O DEM possui dois deputados estaduais, e de acordo com o presidente, a expectativa é que Dilmar e Botelho mantenham as vagas. O projeto de reeleição de ambos, segundo ele, é de suma importância para dar governabilidade a Mauro Mendes. Dilmar é líder do governador e Botelho foi presidente da Casa, deixando o cargo apenas após determinação do STF, que considerou ilegal a reeleição na vaga de presidente por mandatos consecutivos. Botelho responde pela primeira-secretaria atualmente.

 

“Espero que sejam reeleitos. São dois grandes nomes, contribuíram muito com Mato Grosso, especialmente nesse mandato do governador Mauro Mendes, tanto Botelho na presidência como o Dilmar na liderança, e com outros deputados.
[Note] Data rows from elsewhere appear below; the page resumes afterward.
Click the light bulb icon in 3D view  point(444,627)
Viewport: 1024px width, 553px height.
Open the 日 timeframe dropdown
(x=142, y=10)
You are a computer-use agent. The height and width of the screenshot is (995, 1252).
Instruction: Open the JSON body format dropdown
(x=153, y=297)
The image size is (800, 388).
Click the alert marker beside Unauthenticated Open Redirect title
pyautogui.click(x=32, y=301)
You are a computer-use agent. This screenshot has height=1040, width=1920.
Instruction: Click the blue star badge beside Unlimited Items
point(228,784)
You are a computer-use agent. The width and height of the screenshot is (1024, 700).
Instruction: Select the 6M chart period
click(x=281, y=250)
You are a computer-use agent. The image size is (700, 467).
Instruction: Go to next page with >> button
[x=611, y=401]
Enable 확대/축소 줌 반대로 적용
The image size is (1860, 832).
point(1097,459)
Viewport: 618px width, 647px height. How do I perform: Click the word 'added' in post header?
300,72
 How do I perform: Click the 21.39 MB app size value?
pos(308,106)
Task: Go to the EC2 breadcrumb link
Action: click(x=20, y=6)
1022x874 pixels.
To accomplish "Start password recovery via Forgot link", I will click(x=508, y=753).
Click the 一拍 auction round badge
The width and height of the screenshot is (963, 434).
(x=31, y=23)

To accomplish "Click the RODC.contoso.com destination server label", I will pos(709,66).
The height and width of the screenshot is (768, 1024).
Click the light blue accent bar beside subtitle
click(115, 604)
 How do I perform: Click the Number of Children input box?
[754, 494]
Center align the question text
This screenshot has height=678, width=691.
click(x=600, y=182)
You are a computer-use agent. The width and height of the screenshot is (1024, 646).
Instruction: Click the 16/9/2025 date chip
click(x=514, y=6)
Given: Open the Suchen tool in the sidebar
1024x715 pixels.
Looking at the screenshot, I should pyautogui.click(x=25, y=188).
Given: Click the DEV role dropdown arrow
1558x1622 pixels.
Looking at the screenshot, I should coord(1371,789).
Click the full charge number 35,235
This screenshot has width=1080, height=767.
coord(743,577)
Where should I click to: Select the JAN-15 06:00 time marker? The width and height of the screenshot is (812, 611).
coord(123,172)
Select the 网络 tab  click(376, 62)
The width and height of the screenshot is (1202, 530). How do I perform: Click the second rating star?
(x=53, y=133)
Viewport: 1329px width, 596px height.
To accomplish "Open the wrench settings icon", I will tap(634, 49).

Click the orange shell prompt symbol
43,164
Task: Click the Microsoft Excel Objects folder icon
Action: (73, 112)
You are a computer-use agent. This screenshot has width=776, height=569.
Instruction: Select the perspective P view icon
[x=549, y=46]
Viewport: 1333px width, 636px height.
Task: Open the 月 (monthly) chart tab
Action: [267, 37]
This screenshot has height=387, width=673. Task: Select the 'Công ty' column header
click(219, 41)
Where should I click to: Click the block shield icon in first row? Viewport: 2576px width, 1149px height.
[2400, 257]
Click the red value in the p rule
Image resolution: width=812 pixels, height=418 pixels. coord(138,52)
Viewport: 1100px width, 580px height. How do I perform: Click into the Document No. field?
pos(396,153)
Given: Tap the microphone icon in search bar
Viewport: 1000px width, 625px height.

O Estado não estaria tendo as condições de fazer investimentos, como está hoje, sem a ajuda deles”, completou.

 

Presidência da República

 

Nacionalmente, o DEM tem como presidente do Senado, Rodrigo Pacheco, aliado do presidente Jair Bolsonaro (sem partido), contudo, o cenário para apoios à disputa pela presidência da República ainda estaria indefinido. Em Mato Grosso, o governador Mauro Mendes, no curso da pandemia, passou de aliado à oposição, ocupando agora uma posição de neutralidade.

 

Mendes, após diversas críticas a Bolsonaro, tem evitado criar atritos com o presidente e se mantém, segundo ele, focado em trabalhar nas obras de infraestrutura, aumentando suporte à saúde e na busca por vacinas contra a covid-19. "Avalio com erros e acertos. Um governo que tem enfrentado um momento muito difícil que é a pandemia. Mas que não observamos, até o momento, casos de corrupção graves e sistêmicos no governo Bolsonaro. O que é um alento", disse.

 

Sobre a possibilidade do diretório nacional do DEM definir apoio a Bolsonaro, ou decidir liberar seus membros para apoiar qualquer outro candidato, Fábio Garcia preferiu não opinar, alegando que ainda é muito cedo para conjecturar sobre o tema. “Não sabemos porque o cenário pode mudar. E se o Mandetta (ex-ministro da Saúde, Luiz Henrique Mandetta -DEM) for candidato?”.